§ **QUOTED PASSAGE**:
"""

It has come to my attention that the manner in which I communicate with you is sometimes surprising to newcomers.  Therefore, I feel we need to go over it one more time, so that everyone in the class, both new and returning friends, will understand. 

Let's have....
THE TALK:
Now, on our very first coffee date, I explained to you that I was here to be myself.  I warned you that some of our conversations may get a little wild, a little hairy, a little, um, embarassing. Let's start over with a little 'Get to Know Each Other' talk to make ourselves more comfortable, shall we?

The following are excerpts from our very first chat.  I am re-posting them for our new friends.  If you have already read this once, either re-read it or skip to the end and hush your mouth!  :)


 I'm a 35 year old mother of 3. I am a good Christian girl who finds herself plagued by a smart ass sense of humor that sometimes catches people off guard.  

God is my BFF(Brief Disclaimer: Though God is my BFF, I have a sometimes wicked sense of humor. Thoughts and statements made within this blog may be offensive to some. If you fall into that category, I apologize. Wait, no I don't. I am who I am. Either put on your big girl panties and laugh along with me, or don't read it. I promise I will do my best to keep you entertained, but if you have your pissy pants on and can't laugh with me, go read the obituaries.)

-I enjoy people watching
Yep. You guessed it. Sometimes this blog may be painfully similar to a People of Walmart photo album. I can't deny it. Stay tuned.

"""

§ **MATERIAL SHOWN**:
"""

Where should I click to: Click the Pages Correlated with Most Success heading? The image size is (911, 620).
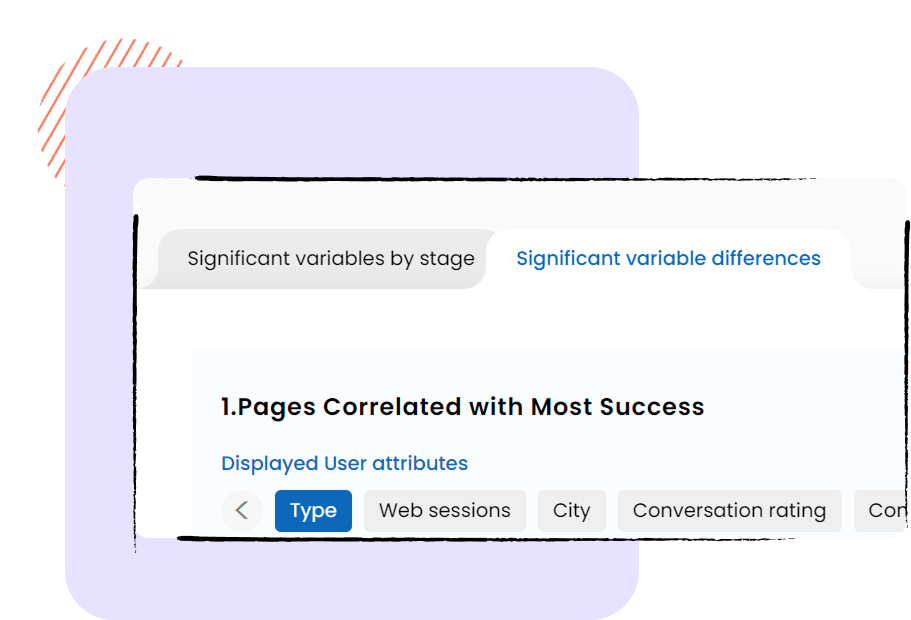[x=462, y=407]
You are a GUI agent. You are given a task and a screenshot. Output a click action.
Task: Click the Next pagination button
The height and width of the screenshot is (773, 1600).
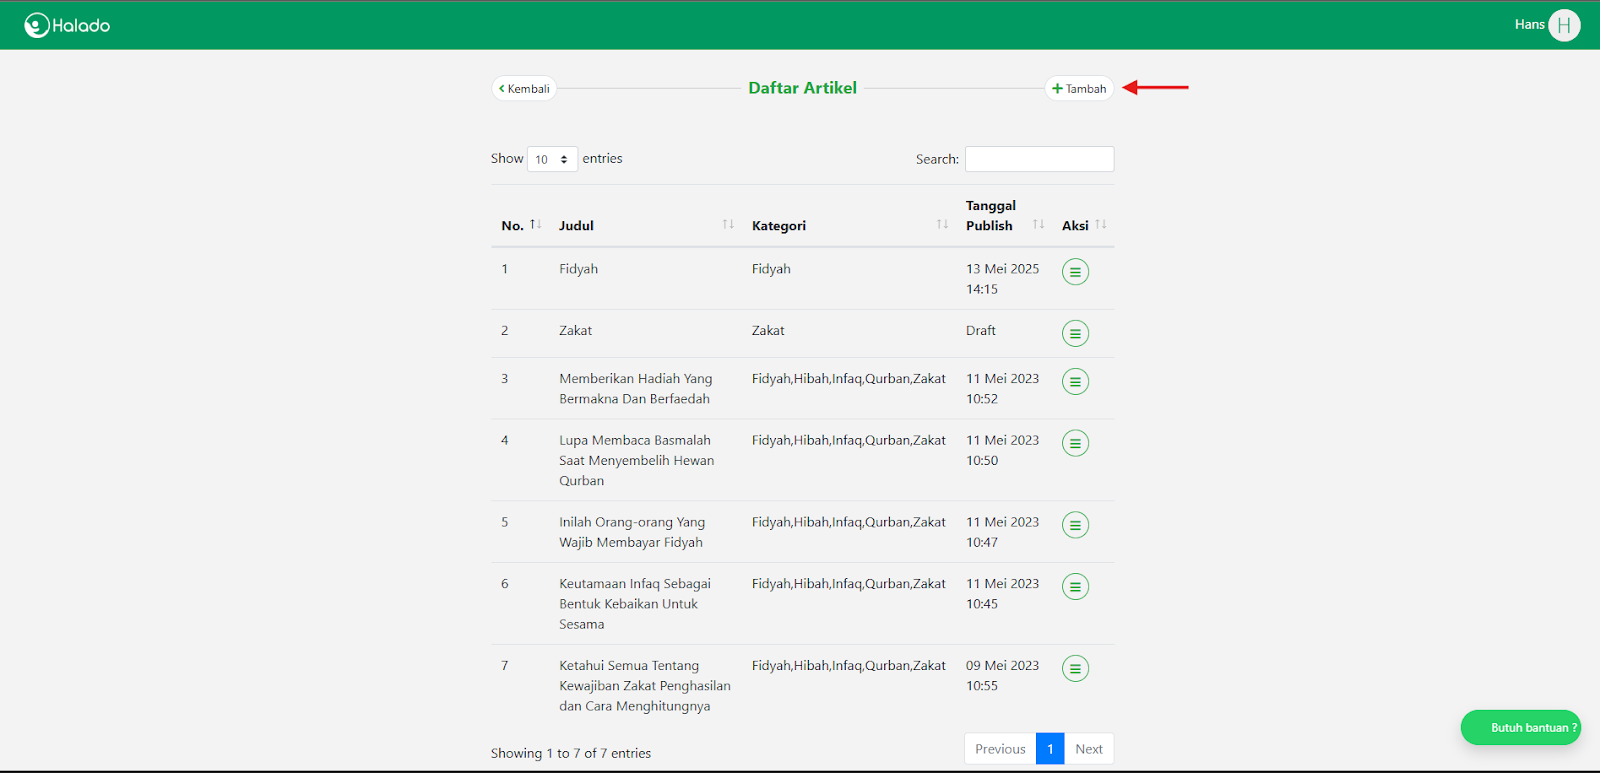pos(1088,749)
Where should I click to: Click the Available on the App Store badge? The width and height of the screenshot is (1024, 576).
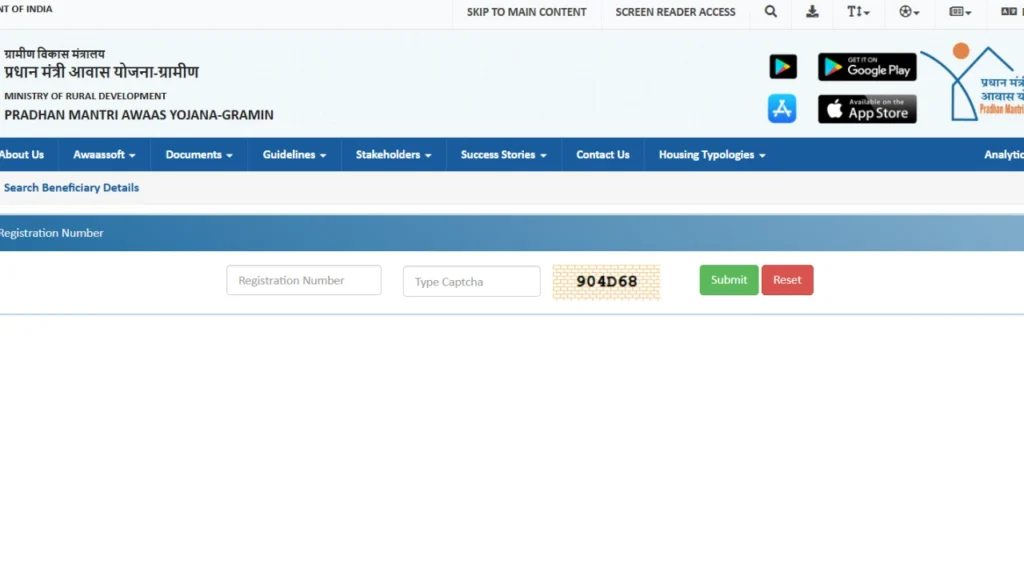pos(867,109)
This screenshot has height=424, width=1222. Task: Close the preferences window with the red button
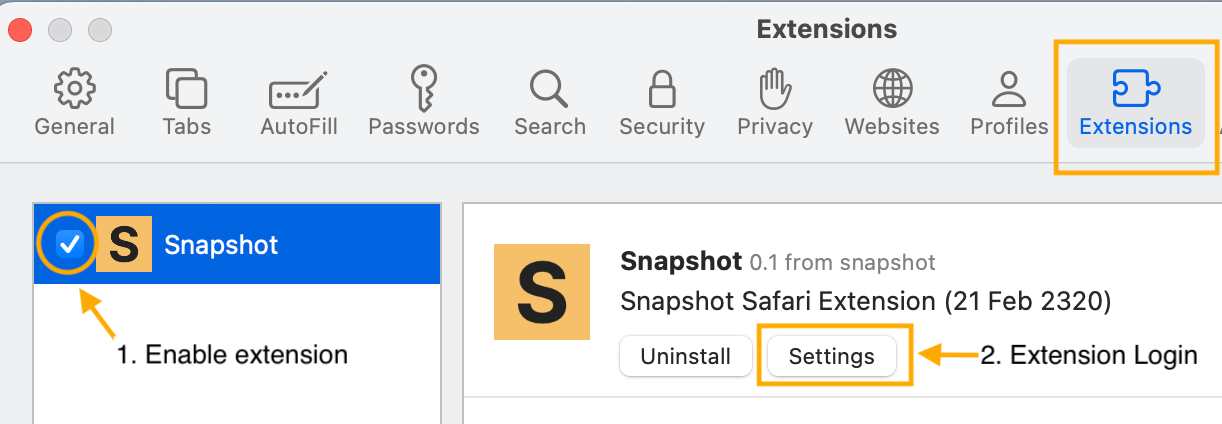point(20,30)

"""

§ **AIM OF THE EXERCISE**: Extend the "get to know each other" blog post, picking up right after its final sentence.

§ **ANSWER BELOW**:
I would like to add that I have worked my entire working career in fields dominated by men.  I feel I cannot possibly be held accountable for the occasional 4-letter word that slips out of my mouth (or my fingertips), as I have been submerged in testosterone laden water for too many years, and it has slowly seeped into my pores.  I don't cuss in front of my kids.  I never cussed in front of my grandma.  But, dangit, sometimes a girl just needs to drop a 4-letter word to get it out of her system!  This is MY place to be me.  Not the me that my kids need me to be.  Not the me that my husband needs me to be...and not the me that my work needs me to be.  The REAL me.  Once in a while, that hag is embarassing!

So come on in, pull up a big ole oversized chair and an enormous cup of coffee and chat with me.  If some of the things I say make you wince a little, read through your fingers till it's over.  Shout 'la la la la la la la' super loud with your fingers in your ears to drown out the noise.  Or....and I'm just throwing this out there.....simmer down and let your hurr down, gurll!  Relax, and just laugh.  It's okay, no one is watching.

 

Remember, without laughter, life is just a big ole pile of BS some days.